Net profit and capital employed
Investment and profit
Sales and capital invested
Net profit and dividend

The correct answer is A. Net profit and capital employed.

Return on investment (ROI) is a performance measure used to evaluate the efficiency or profitability of an investment or compare the efficiency of a number of different investments. ROI tries to directly measure the amount of return on a particular investment, relative to the investment’s cost. To calculate ROI, the benefit (or return) of an investment is divided by the cost of the investment. The result is expressed as a percentage or a ratio.

Net profit is the total revenue of a company minus all of its expenses. Capital employed is the total amount of money that a company has invested in its assets.

ROI is a useful tool for comparing the profitability of different investments. It can also be used to track the performance of an investment over time. A high ROI indicates that an investment is profitable, while a low ROI indicates that an investment is not profitable.

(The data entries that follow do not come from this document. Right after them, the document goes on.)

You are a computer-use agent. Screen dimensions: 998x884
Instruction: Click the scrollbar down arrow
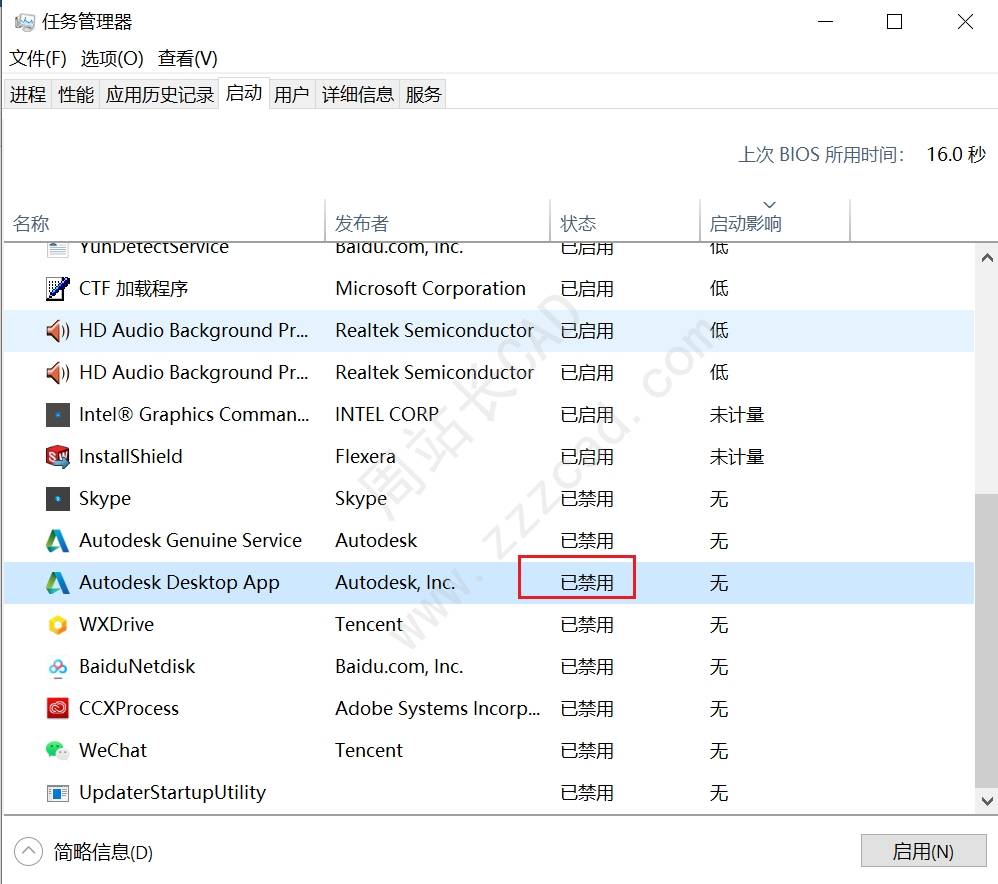pyautogui.click(x=986, y=800)
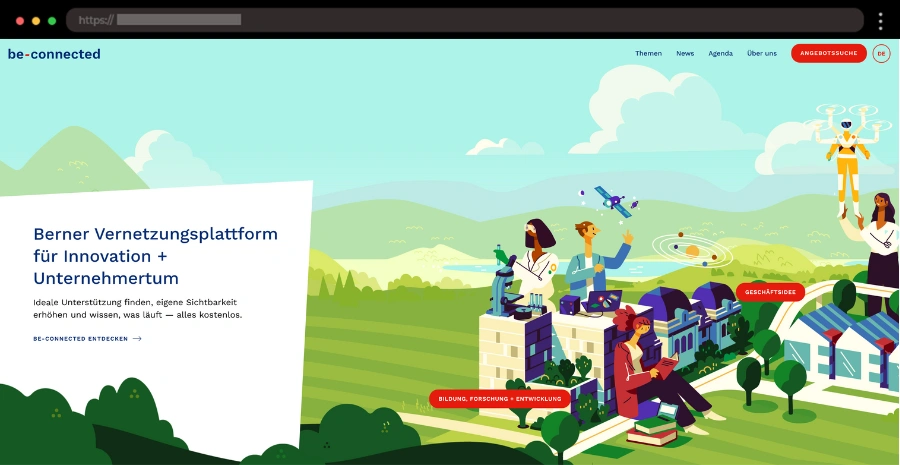Click the orbiting planet illustration
This screenshot has width=900, height=465.
click(690, 249)
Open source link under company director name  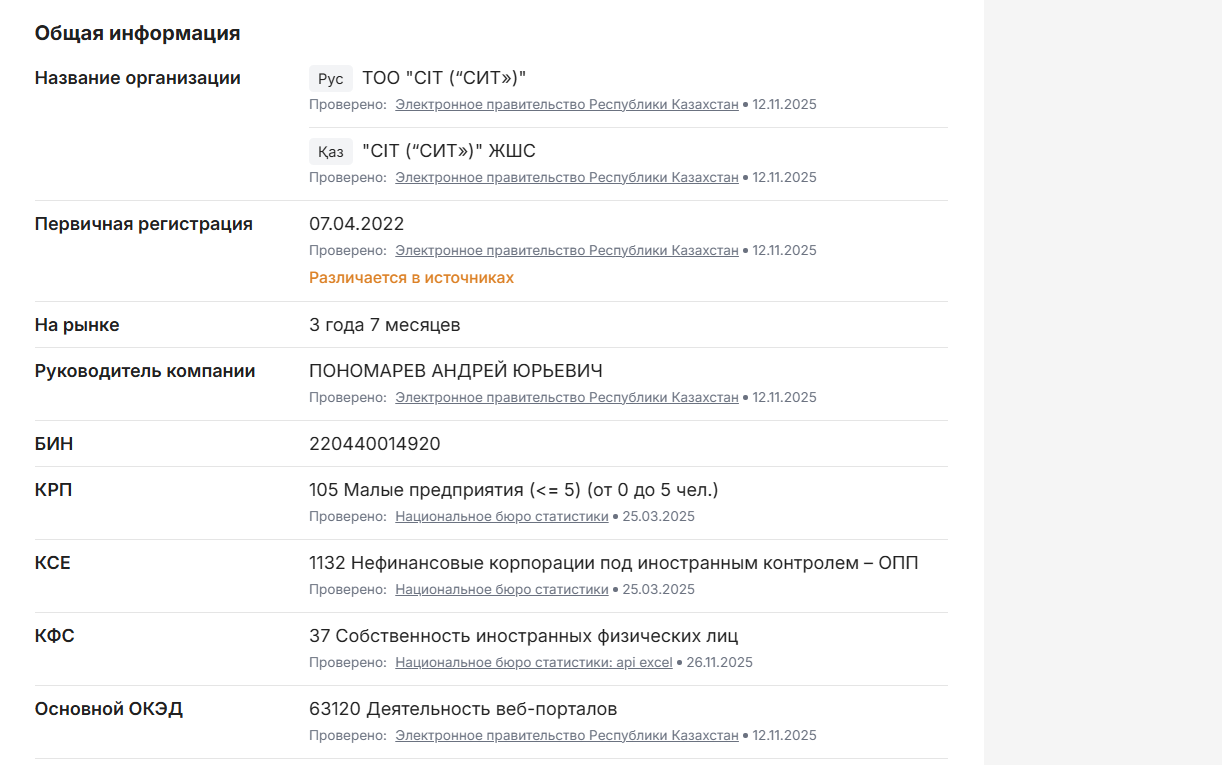pos(566,397)
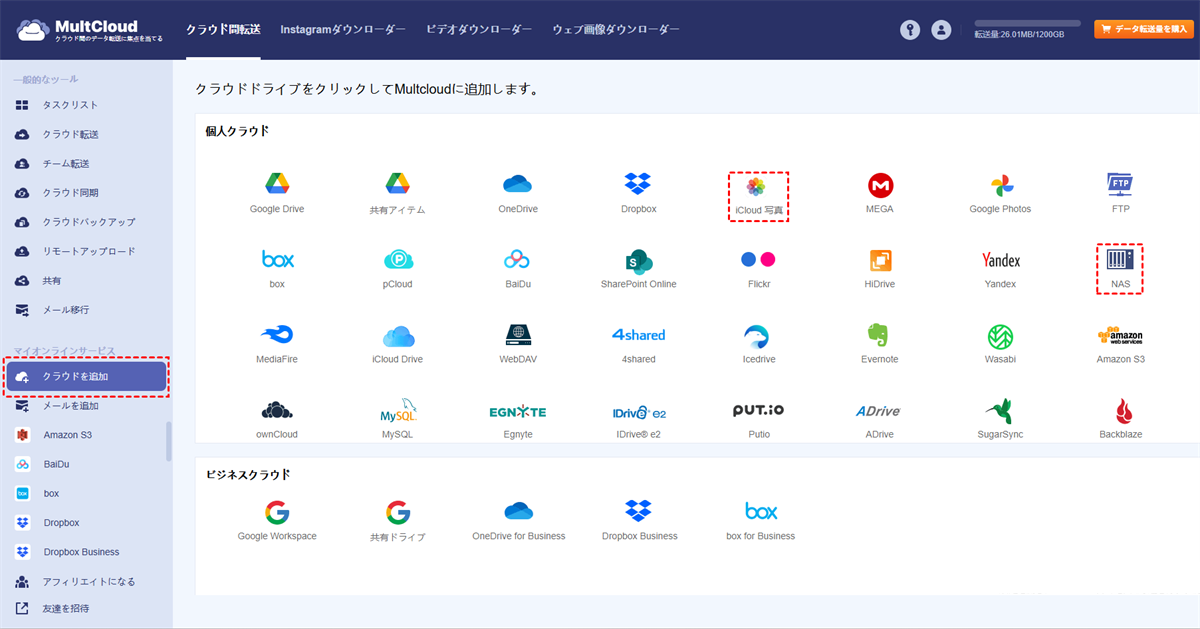Image resolution: width=1200 pixels, height=629 pixels.
Task: Open the user account profile icon
Action: [941, 30]
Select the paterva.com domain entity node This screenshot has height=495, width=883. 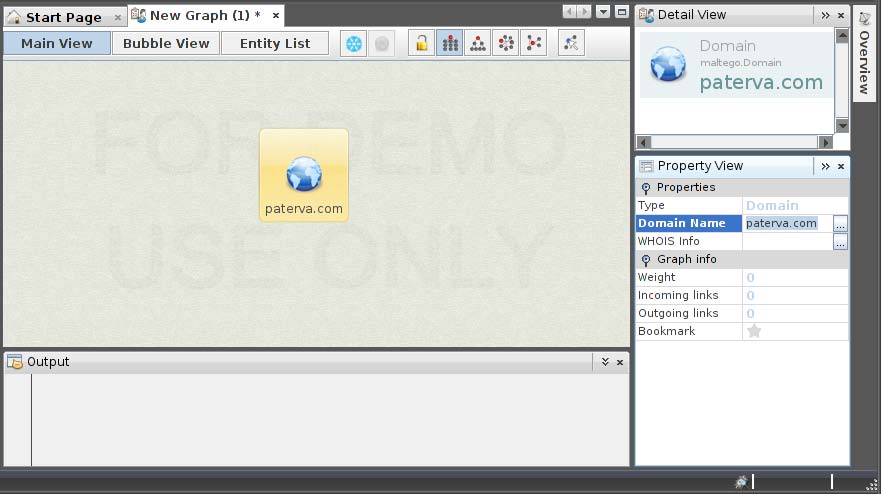click(x=304, y=176)
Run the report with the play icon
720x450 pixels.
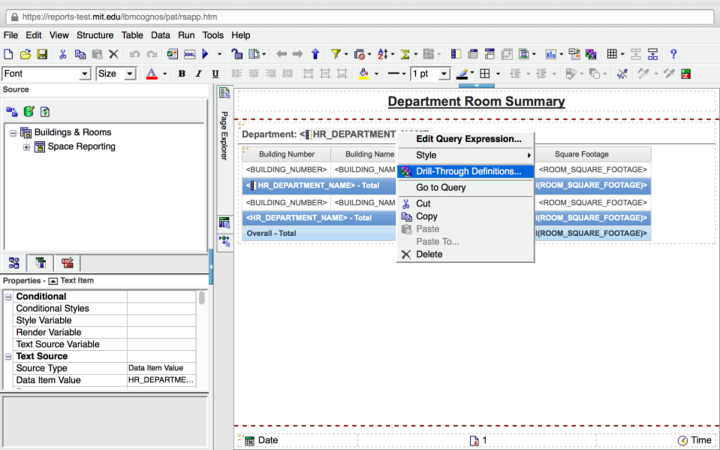(x=206, y=54)
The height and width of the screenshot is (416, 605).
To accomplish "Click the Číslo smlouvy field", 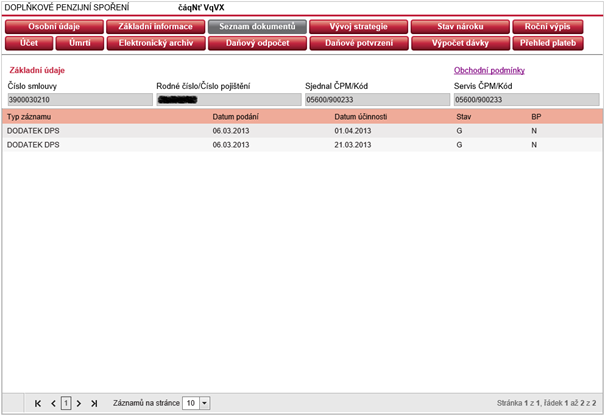I will tap(76, 100).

Here are the brief explanations of each option:

  • Option A: Net profit and capital employed. This is the correct answer. ROI is calculated by dividing net profit by capital employed.
  • Option B: Investment and profit. This is not the correct answer. ROI is not calculated by dividing investment by profit.
  • Option C: Sales and capital invested. This is not the correct answer. ROI is not calculated by dividing sales by capital invested.
  • Option D: Net profit and dividend. This is not the correct answer. ROI is not calculated by dividing net profit by dividend.